What happened to Magnus?
Sara went into labor on April 8, 2011. After nearly six hours of pushing, Magnus was born up to the chest, but his head was stuck.
For seven minutes, according to the lawsuit, Winkler attempted to pull Magnus from Sara’s body. He was eventually freed but was born blue and lifeless.
Greenhouse called paramedics four minutes later when their efforts to revive him failed.
Magnus spent 13 days in Sparrow Hospital’s neonatal intensive care unit before passing away from severe brain damage and organ failure.
The only time he opened his eyes, Sara said, was the moment before he died.
How did the midwives who presided over Magnus’ birth take responsibility for his death?
The Snyders originally sued Greenhouse Birth Center and three of the Greenhouse midwives who were present during Magnus’ birth — Winkler, nurse midwife Shelie Ross and a third midwife, Audra Post, who holds a non-nurse credential called certified professional midwife.
The midwives all filed for bankruptcy after the suit was filed.
In attempt to obtain some accountability, the Snyders filed a lawsuit against Winkler, the lead midwife. How did she respond?
She didn’t even bother to show up.
A baby died, and every single midwife involved washed her hands of the situation. Their concern extended only as far as protecting themselves and evading responsibility.

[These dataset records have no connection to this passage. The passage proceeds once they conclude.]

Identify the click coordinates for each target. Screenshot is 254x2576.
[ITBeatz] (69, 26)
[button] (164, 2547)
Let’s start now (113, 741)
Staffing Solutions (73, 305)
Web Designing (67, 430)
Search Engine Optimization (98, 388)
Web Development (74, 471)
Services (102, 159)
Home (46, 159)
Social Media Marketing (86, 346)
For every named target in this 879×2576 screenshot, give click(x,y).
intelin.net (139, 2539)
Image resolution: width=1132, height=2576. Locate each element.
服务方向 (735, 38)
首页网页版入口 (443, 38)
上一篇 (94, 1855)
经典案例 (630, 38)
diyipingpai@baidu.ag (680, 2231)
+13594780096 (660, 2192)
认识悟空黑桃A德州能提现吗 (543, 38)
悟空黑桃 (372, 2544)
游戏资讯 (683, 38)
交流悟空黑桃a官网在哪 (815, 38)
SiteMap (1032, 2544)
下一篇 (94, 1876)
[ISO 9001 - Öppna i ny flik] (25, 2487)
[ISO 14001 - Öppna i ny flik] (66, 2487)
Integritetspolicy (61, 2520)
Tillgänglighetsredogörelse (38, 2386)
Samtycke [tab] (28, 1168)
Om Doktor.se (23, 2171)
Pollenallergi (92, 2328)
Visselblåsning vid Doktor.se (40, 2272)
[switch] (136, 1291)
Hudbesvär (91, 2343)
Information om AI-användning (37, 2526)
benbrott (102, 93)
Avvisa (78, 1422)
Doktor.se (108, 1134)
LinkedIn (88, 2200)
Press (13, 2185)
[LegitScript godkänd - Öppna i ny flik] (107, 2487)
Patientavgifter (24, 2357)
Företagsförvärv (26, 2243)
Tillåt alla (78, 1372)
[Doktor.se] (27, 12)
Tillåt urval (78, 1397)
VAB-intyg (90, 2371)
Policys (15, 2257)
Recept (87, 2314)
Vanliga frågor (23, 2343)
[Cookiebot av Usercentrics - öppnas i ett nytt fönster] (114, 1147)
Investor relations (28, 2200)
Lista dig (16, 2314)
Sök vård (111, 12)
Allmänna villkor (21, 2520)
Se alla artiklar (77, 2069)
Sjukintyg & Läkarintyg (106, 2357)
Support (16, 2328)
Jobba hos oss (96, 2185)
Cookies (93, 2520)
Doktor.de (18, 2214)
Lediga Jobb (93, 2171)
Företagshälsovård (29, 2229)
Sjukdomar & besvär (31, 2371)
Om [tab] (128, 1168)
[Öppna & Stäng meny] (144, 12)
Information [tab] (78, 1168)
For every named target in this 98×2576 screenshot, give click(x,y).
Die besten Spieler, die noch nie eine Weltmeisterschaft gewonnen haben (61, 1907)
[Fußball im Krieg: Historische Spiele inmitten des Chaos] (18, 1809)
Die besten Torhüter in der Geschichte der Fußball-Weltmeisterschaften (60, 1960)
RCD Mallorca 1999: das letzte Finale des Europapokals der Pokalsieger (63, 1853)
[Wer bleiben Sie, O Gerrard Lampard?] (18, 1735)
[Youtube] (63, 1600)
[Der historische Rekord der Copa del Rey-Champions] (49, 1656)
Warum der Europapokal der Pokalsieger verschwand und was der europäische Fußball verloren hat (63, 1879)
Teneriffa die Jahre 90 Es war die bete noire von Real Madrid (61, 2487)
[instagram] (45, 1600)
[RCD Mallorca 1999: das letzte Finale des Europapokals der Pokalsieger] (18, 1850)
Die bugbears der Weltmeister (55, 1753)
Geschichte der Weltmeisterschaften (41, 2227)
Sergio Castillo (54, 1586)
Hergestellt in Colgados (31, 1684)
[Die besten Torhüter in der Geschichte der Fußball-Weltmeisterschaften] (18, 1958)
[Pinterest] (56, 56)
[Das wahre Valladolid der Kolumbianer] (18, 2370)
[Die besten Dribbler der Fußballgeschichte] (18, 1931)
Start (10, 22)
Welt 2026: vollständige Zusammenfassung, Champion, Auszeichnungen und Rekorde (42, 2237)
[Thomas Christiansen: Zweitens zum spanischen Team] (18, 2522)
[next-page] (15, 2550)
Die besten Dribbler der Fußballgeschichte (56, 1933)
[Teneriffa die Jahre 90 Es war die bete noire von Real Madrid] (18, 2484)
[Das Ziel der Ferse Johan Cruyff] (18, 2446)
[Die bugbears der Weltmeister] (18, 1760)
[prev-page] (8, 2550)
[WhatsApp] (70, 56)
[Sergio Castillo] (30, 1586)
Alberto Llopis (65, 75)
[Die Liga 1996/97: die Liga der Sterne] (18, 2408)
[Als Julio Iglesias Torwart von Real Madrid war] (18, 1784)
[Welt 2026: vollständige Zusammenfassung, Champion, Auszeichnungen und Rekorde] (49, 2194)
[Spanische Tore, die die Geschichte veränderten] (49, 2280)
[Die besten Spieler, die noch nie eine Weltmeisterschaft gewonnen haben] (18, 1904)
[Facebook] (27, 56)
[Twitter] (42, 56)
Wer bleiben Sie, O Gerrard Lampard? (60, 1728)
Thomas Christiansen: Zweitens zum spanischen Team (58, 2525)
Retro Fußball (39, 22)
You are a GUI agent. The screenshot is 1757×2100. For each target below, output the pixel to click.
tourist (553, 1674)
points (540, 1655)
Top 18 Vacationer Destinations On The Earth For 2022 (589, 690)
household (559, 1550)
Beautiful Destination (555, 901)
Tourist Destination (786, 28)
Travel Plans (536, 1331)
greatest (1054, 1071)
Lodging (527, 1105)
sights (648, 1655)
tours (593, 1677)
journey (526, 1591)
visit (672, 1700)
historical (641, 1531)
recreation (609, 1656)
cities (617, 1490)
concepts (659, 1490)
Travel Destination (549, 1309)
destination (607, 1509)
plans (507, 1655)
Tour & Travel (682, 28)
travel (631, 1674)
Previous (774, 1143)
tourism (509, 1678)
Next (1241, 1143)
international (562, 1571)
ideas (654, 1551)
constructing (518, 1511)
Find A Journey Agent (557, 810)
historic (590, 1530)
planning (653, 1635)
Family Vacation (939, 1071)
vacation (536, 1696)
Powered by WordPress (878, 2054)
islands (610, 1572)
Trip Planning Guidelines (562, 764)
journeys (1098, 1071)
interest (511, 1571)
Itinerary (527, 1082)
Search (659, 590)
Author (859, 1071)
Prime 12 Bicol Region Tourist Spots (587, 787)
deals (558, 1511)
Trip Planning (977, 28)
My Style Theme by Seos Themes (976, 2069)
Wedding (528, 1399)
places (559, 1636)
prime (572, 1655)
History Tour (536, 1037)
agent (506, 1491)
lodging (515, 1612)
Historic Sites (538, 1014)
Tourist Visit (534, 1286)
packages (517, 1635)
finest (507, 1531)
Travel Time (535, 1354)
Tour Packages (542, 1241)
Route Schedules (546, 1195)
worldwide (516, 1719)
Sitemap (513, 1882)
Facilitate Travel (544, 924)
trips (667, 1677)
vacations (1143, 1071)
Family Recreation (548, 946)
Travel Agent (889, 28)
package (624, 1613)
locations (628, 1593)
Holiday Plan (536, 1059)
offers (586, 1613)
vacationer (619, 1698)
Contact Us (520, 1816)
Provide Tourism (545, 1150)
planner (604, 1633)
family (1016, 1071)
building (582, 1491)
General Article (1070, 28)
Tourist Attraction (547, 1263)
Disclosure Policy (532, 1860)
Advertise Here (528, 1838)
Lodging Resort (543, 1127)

The conclusion is inescapable:
When midwives are so irresponsible and reckless with babies lives that obstetricians refuse to supervise them, only fools could imagine that the solution is to dispense with supervision. This is not a theoretical issue. The obstetricians’ refusal to supervise midwives is a direct consequence of babies who have died preventable deaths.
If this were healthcare, midwives would be drafting new and more stringent requirements both for supervision and to restrict homebirths.
But this is politics, so instead they are lobbying to free themselves of the last restriction on their irresponsible behavior.
The politicians are imagining the votes they might garner. The midwives are imagining the freedom from scrutiny they might obtain.
And no one but the obstetricians gives a damn about the babies who will die as a result.